## The task
Reproduce every line of the following material word for word, without any changes.

## Data section

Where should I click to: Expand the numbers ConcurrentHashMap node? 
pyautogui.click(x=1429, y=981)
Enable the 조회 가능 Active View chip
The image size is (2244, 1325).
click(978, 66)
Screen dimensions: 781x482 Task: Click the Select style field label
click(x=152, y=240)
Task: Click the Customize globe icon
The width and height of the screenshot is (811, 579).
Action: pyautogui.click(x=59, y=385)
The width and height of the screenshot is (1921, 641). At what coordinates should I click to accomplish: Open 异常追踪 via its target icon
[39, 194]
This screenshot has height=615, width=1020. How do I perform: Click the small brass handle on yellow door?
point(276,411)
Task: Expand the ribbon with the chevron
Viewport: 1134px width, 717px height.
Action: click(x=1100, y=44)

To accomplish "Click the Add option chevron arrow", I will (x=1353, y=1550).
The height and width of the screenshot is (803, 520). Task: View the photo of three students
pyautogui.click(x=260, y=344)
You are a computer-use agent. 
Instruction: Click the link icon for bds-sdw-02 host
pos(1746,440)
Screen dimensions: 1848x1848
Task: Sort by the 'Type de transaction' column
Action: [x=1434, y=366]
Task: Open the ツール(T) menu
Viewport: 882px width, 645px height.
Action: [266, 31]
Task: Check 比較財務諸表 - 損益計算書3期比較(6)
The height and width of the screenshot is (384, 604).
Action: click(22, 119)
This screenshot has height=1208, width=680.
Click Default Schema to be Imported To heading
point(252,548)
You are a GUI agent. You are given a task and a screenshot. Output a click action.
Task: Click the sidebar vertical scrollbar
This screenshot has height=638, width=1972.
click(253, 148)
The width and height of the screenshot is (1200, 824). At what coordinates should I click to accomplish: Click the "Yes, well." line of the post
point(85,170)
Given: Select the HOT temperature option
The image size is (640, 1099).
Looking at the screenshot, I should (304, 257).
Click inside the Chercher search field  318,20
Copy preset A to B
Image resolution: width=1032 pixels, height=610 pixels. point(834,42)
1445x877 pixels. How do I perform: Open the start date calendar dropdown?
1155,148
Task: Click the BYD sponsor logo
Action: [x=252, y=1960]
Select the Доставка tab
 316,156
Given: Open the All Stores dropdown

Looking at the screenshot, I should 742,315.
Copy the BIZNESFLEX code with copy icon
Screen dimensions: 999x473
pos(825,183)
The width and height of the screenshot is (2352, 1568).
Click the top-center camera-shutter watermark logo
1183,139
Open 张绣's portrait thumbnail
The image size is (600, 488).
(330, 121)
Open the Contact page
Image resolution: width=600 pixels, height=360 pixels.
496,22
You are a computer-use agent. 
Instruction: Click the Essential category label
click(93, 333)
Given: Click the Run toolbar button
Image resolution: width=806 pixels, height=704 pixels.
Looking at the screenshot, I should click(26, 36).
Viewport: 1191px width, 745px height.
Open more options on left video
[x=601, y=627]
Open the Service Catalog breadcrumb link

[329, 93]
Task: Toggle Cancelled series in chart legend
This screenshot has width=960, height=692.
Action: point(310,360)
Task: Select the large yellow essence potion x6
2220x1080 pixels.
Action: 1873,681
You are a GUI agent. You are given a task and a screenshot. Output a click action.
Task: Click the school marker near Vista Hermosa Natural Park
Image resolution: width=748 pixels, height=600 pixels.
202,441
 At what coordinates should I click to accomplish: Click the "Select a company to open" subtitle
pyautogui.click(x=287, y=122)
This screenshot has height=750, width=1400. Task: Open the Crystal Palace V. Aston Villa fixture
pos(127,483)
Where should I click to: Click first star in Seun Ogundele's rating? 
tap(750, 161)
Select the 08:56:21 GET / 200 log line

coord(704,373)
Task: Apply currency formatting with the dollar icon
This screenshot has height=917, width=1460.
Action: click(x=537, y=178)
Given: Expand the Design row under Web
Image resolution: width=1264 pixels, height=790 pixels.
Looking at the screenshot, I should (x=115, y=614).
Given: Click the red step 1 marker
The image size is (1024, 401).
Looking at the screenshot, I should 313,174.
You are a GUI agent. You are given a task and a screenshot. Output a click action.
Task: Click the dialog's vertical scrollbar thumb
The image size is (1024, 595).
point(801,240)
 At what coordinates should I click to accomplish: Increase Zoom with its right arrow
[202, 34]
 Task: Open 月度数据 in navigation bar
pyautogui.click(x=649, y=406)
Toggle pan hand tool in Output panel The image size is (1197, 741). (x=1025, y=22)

## Result
Where should I click to: Expand the numbers ConcurrentHashMap node? 
pyautogui.click(x=1429, y=981)
Enable the 조회 가능 Active View chip
The image size is (2244, 1325).
click(978, 66)
Screen dimensions: 781x482 Task: Click the Select style field label
click(x=152, y=240)
Task: Click the Customize globe icon
The width and height of the screenshot is (811, 579).
Action: pyautogui.click(x=59, y=385)
The width and height of the screenshot is (1921, 641). At what coordinates should I click to accomplish: Open 异常追踪 via its target icon
[39, 194]
This screenshot has height=615, width=1020. How do I perform: Click the small brass handle on yellow door?
point(276,411)
Task: Expand the ribbon with the chevron
Viewport: 1134px width, 717px height.
Action: click(x=1100, y=44)

To accomplish "Click the Add option chevron arrow", I will (x=1353, y=1550).
The height and width of the screenshot is (803, 520). Task: View the photo of three students
pyautogui.click(x=260, y=344)
You are a computer-use agent. 
Instruction: Click the link icon for bds-sdw-02 host
pos(1746,440)
Screen dimensions: 1848x1848
Task: Sort by the 'Type de transaction' column
Action: [x=1434, y=366]
Task: Open the ツール(T) menu
Viewport: 882px width, 645px height.
Action: [266, 31]
Task: Check 比較財務諸表 - 損益計算書3期比較(6)
The height and width of the screenshot is (384, 604).
Action: click(22, 119)
This screenshot has height=1208, width=680.
Click Default Schema to be Imported To heading
point(252,548)
You are a GUI agent. You are given a task and a screenshot. Output a click action.
Task: Click the sidebar vertical scrollbar
This screenshot has height=638, width=1972.
click(253, 148)
The width and height of the screenshot is (1200, 824). At what coordinates should I click to accomplish: Click the "Yes, well." line of the post
point(85,170)
Given: Select the HOT temperature option
The image size is (640, 1099).
Looking at the screenshot, I should (304, 257).
Click inside the Chercher search field  318,20
Copy preset A to B
Image resolution: width=1032 pixels, height=610 pixels. point(834,42)
1445x877 pixels. How do I perform: Open the start date calendar dropdown?
1155,148
Task: Click the BYD sponsor logo
Action: [x=252, y=1960]
Select the Доставка tab
 316,156
Given: Open the All Stores dropdown

Looking at the screenshot, I should 742,315.
Copy the BIZNESFLEX code with copy icon
Screen dimensions: 999x473
pos(825,183)
The width and height of the screenshot is (2352, 1568).
Click the top-center camera-shutter watermark logo
1183,139
Open 张绣's portrait thumbnail
The image size is (600, 488).
(330, 121)
Open the Contact page
Image resolution: width=600 pixels, height=360 pixels.
496,22
You are a computer-use agent. 
Instruction: Click the Essential category label
click(93, 333)
Given: Click the Run toolbar button
Image resolution: width=806 pixels, height=704 pixels.
Looking at the screenshot, I should click(26, 36).
Viewport: 1191px width, 745px height.
Open more options on left video
[x=601, y=627]
Open the Service Catalog breadcrumb link

[329, 93]
Task: Toggle Cancelled series in chart legend
This screenshot has width=960, height=692.
Action: point(310,360)
Task: Select the large yellow essence potion x6
2220x1080 pixels.
Action: 1873,681
You are a GUI agent. You are given a task and a screenshot. Output a click action.
Task: Click the school marker near Vista Hermosa Natural Park
Image resolution: width=748 pixels, height=600 pixels.
202,441
 At what coordinates should I click to accomplish: Click the "Select a company to open" subtitle
pyautogui.click(x=287, y=122)
This screenshot has height=750, width=1400. Task: Open the Crystal Palace V. Aston Villa fixture
pos(127,483)
Where should I click to: Click first star in Seun Ogundele's rating? 
tap(750, 161)
Select the 08:56:21 GET / 200 log line

coord(704,373)
Task: Apply currency formatting with the dollar icon
This screenshot has height=917, width=1460.
Action: click(x=537, y=178)
Given: Expand the Design row under Web
Image resolution: width=1264 pixels, height=790 pixels.
Looking at the screenshot, I should (x=115, y=614).
Given: Click the red step 1 marker
The image size is (1024, 401).
Looking at the screenshot, I should 313,174.
You are a GUI agent. You are given a task and a screenshot. Output a click action.
Task: Click the dialog's vertical scrollbar thumb
The image size is (1024, 595).
point(801,240)
 At what coordinates should I click to accomplish: Increase Zoom with its right arrow
[202, 34]
 Task: Open 月度数据 in navigation bar
pyautogui.click(x=649, y=406)
Toggle pan hand tool in Output panel The image size is (1197, 741). (x=1025, y=22)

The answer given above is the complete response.